L’équipe de la Dre Justine Renard, de l’Université Western, à London, a mené des expériences concluantes sur des rats.

D’abord, les chercheurs leur ont administré du THC (tétrahydrocannabinol), soit la substance qui donne l’effet recherché chez les consommateurs de cannabis.

Des études précédentes ont démontré que la consommation à long terme pouvait entraîner des effets pervers chez l’humain, tels le déficit d’attention, la perte de motivation, l’anxiété, la modification de comportements sociaux, voire la schizophrénie.

Santé Canada a dressé une liste exhaustive des effets potentiellement néfastes sur la santé.

La Dre Renard a exploité les propriétés surprenantes d’une enzyme déjà présente chez l’animal et l’humain.

Il s’agit du GABA, un neurotransmetteur qui permet entre autres de contrôler la peur ou l’anxiété.

« C’est un neurotransmetteur inhibiteur du système nerveux qui régule l’activité neuronale », explique-t-elle. Le GABA agit sur des récepteurs spécifiques du cerveau.

« Chez les personnes schizophrènes, on observe des diminutions du GABA par rapport à la moyenne. »

Rats ados

Dans ses tests menés sur des rats affectés par les effets à long terme du THC, l’équipe de l’Université Western a réussi à restaurer les neurotransmetteurs grâce à des injections de GABA.

« On prend un rat ‘adolescent’, qui a l’équivalent de 13 à 17 ans pour un humain, et on l’injecte au THC, explique la docteure. Quand il atteint l’équivalent de ses 25 ans, le rat reçoit une dose de GABA dans le cortex préfrontal. «On boost les récepteurs et (le rat) n’a plus aucun déficit.»

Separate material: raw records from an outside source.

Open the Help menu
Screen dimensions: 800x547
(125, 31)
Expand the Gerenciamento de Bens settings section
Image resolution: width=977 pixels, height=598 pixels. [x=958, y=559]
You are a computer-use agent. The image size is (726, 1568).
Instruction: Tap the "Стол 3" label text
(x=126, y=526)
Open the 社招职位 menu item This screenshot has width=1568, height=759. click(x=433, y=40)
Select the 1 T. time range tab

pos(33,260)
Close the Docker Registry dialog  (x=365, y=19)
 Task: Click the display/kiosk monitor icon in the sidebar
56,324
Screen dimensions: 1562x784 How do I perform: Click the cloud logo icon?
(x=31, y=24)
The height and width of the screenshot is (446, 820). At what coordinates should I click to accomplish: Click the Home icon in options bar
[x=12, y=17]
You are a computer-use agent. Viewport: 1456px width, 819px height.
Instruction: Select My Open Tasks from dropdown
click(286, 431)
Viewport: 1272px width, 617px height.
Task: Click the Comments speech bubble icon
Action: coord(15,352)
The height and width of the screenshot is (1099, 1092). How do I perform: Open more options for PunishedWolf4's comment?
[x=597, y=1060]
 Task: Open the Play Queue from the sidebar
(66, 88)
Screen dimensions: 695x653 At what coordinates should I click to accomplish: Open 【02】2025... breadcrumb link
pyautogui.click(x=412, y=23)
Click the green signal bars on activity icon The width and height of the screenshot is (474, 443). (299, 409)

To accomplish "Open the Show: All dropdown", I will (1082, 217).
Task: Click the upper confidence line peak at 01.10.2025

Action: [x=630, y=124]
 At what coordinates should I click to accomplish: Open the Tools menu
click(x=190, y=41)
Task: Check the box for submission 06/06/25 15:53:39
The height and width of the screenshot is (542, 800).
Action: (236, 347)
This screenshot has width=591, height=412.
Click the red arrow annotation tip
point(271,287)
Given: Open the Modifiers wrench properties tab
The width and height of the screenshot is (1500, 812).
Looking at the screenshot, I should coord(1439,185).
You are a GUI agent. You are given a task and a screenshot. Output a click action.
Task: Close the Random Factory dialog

Les tests cliniques chez l’humain n’ont pas encore été entamés. Il pourrait s’agir de la prochaine étape, selon la docteure Renard.

«Ce n’est pas une raison», concède la docteure, pour consommer du pot dès l’adolescence. Le cerveau est encore en développement à cet âge et sa consommation demeure risquée.

Selon l’étude, la marijuana récréative ou médicinale pourrait être combinée à une substance stimulant le GABA pour bloquer «à la source» les effets négatifs du THC.